A sequence of records
•••••

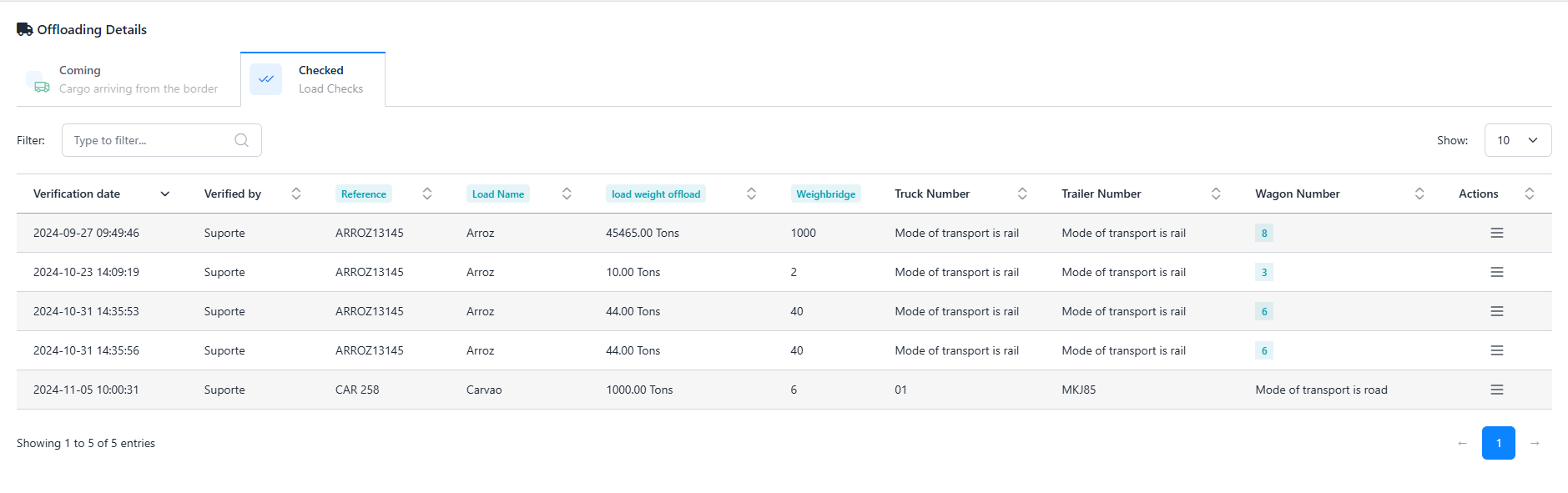
Task: Open actions menu for Carvao row
Action: 1496,390
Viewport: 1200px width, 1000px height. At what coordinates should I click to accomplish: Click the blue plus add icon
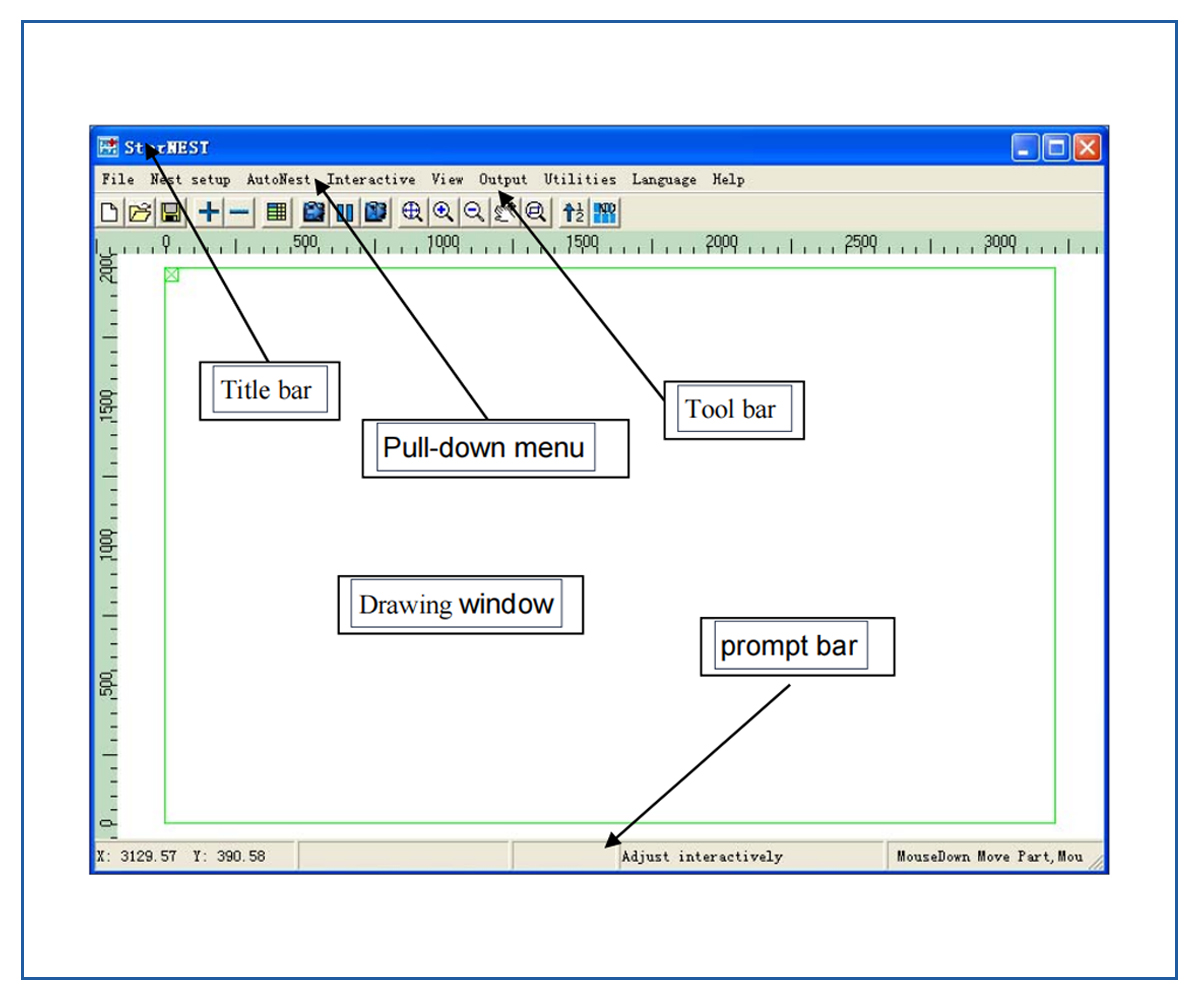coord(209,212)
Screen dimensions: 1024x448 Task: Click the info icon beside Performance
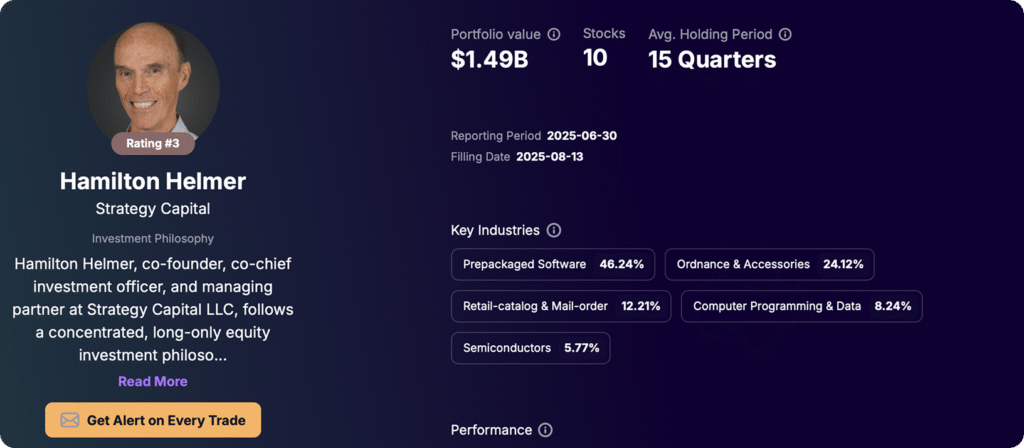pyautogui.click(x=545, y=430)
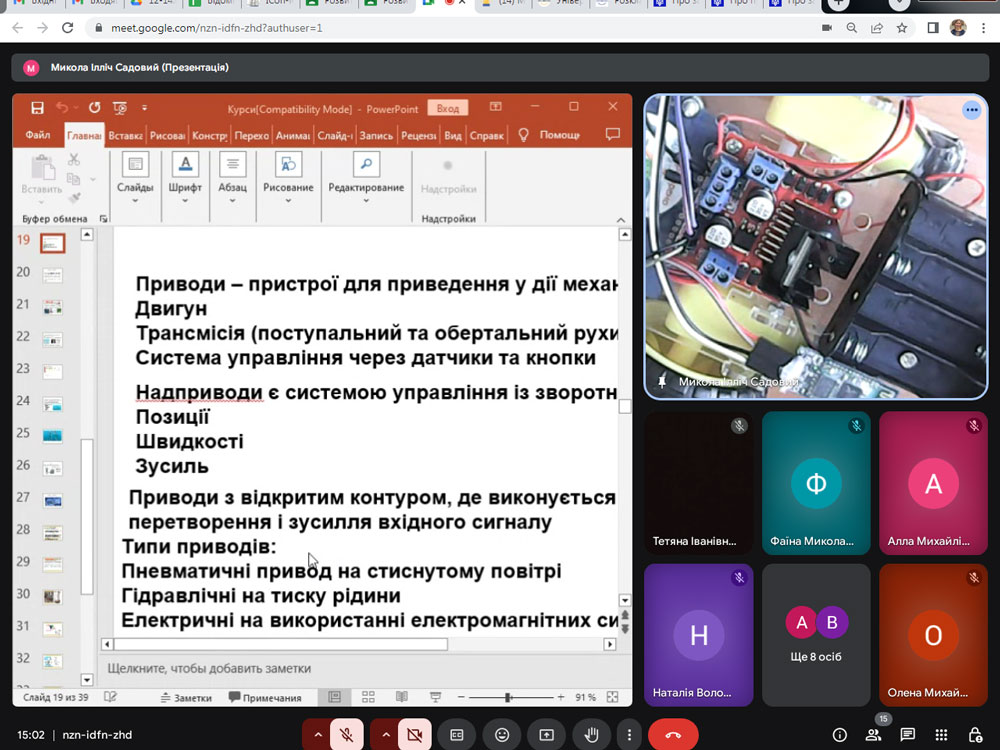Select slide 25 thumbnail in the panel
This screenshot has width=1000, height=750.
coord(52,435)
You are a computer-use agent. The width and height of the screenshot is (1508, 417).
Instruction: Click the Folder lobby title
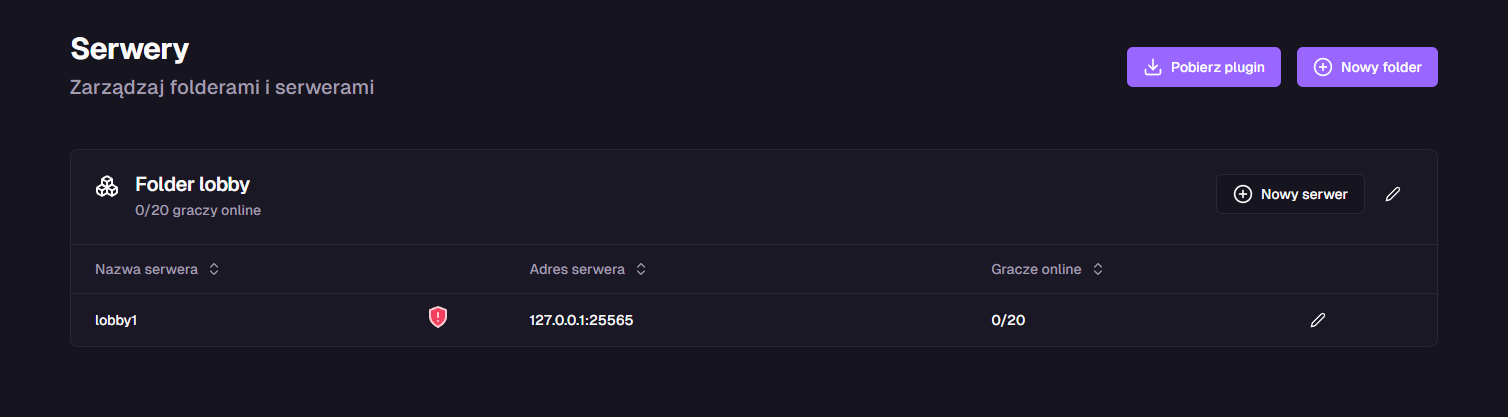(192, 184)
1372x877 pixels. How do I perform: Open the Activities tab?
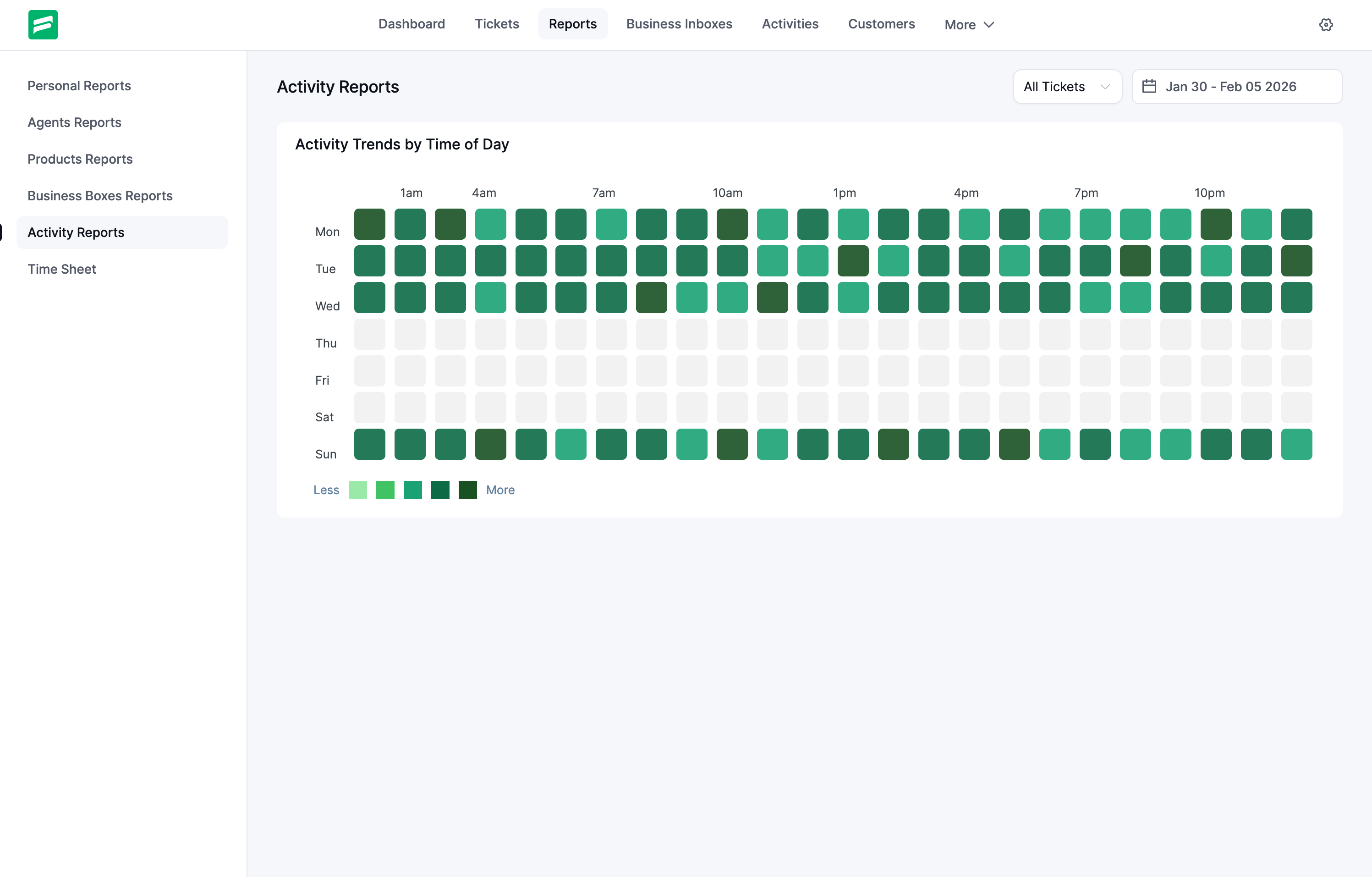click(x=790, y=24)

•••••

▸ **What the task requires**
Render the records as a JSON list of strings, one string per line and blank lines omitted, starting at the line containing "Screen dimensions: 1024x448" and running through the end of the records, with both ends included. Omit the pictures from the list.

▸ **Expected output**
[
  "Screen dimensions: 1024x448 Task: Click the info icon beside Performance",
  "pyautogui.click(x=545, y=430)",
  "Select slide 25 thumbnail in the panel",
  "This screenshot has width=1000, height=750.",
  "coord(52,435)",
  "You are a computer-use agent. The width and height of the screenshot is (1508, 417).",
  "Instruction: Click the Folder lobby title",
  "(192, 184)",
  "1372x877 pixels. How do I perform: Open the Activities tab?",
  "click(x=790, y=24)"
]